Fodder for educators and researchers
Consider that Jay Allred, founder of Richland Source, is working with a local foundation to combat his community’s high infant mortality rate with a solution used in Finland: distributing baby boxes for newborns. ‘Gee, could we really keep a baby from dying?” Allred asked.
This is fertile ground for educators looking for ideas to help student startups. And it’s even more promising for researchers who want to probe or measure trends in filling news deserts or building civic capacity.
Berkeleyside.com broke news with the launch last week of a DPO, a direct public offering that seeks to raise $800,000 to expand its operations. It is believed to be the first DPO by a local media company. Investors must be California residents and the minimum investment is $1,000.
In a similar vein, BigrMedia.com, created by the merger of two Nashville area hyperlocal news companies, is seeking to raise $2.1 million in a private equity offering to grow nationally. The minimum investment is $50,000.
These local news outlets are getting increasingly comfortable with native advertising. Building sponsored content around everything from local nonprofits to, in the case of Potomac Local in Prince William County, Virginia, helping the local police department find new recruits who can pass its drug tests and polygraph requirements.
Paid real estate content — from House of the Week, to New Listings, to Just Reduced — is providing healthy streams of revenue.
Increasingly, these entrepreneurs are developing new avenues of engagement and other revenue opportunities beyond selling retail ads.
The Racine County Eye in Wisconsin holds treasure hunts with clues hidden in advertisers’ Facebook ads. The Lens in New Orleans has opened a Speakers Bureau to book its journalists.
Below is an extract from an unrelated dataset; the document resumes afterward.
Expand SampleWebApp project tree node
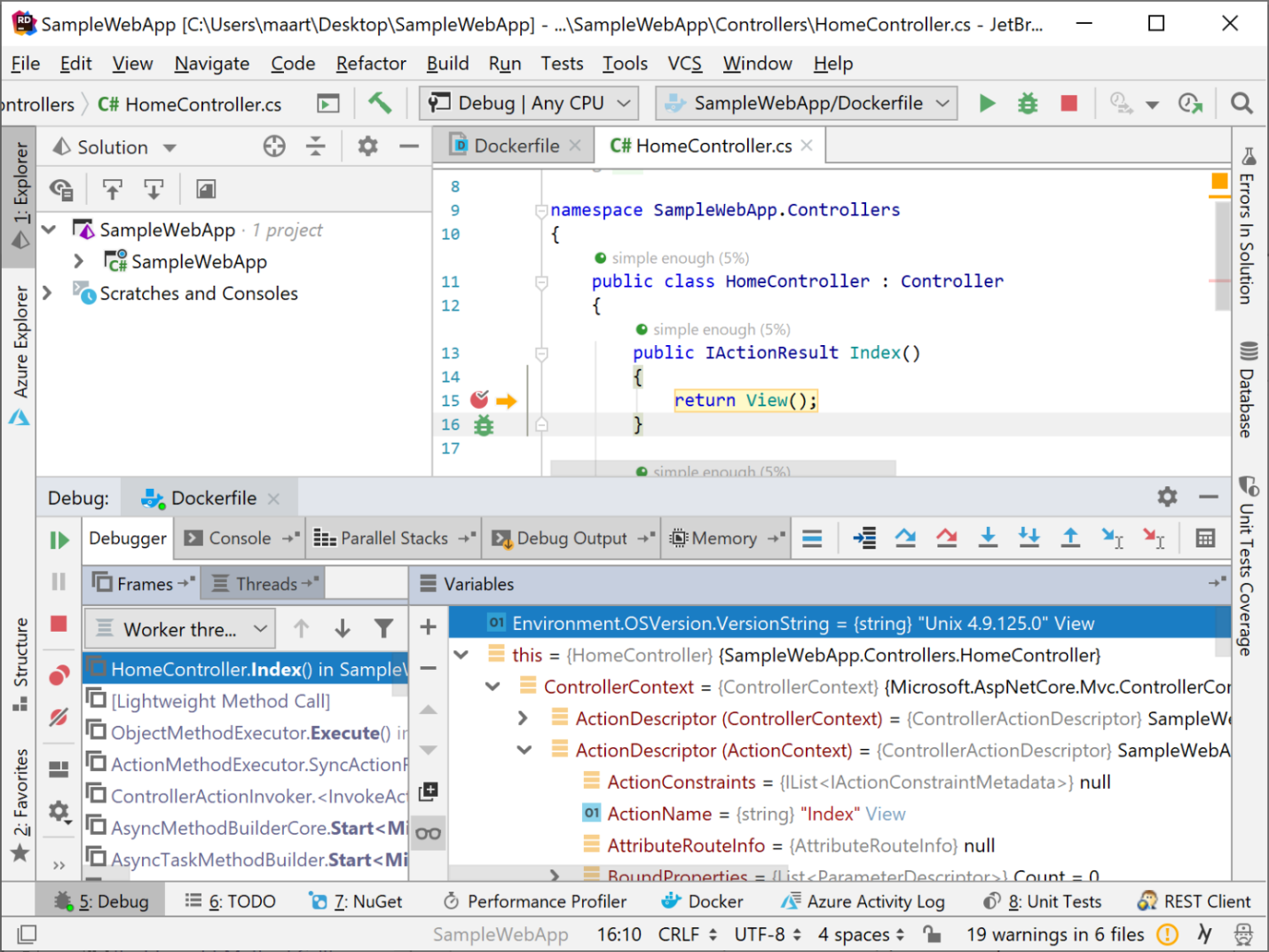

And Richland Source in Manchester, Ohio, is adding to its coverage of featured high school football games by offering fans in the stadium a special Snapchat geofilter to share photos from the game — sponsored by a local advertiser, of course.
Finally, these publishers are learning how to use their frenemy, Facebook, not only to distribute their content but also to grow the business side of their operations. Some are looking at such tools as Friends2Follow to showcase their content as well as that of their sponsors and advertisers.
Jan Schaffer, @janjlab, executive director of J-Lab, is also the curator of EdJ, helping the Tow-Knight Center grow the knowledge base for entrepreneurial journalism educators. She teaches media entrepreneurship at American University. Email her with questions, topics you’d like discussed, or ideas for a guest column you’d like to write: firstname.lastname@example.org.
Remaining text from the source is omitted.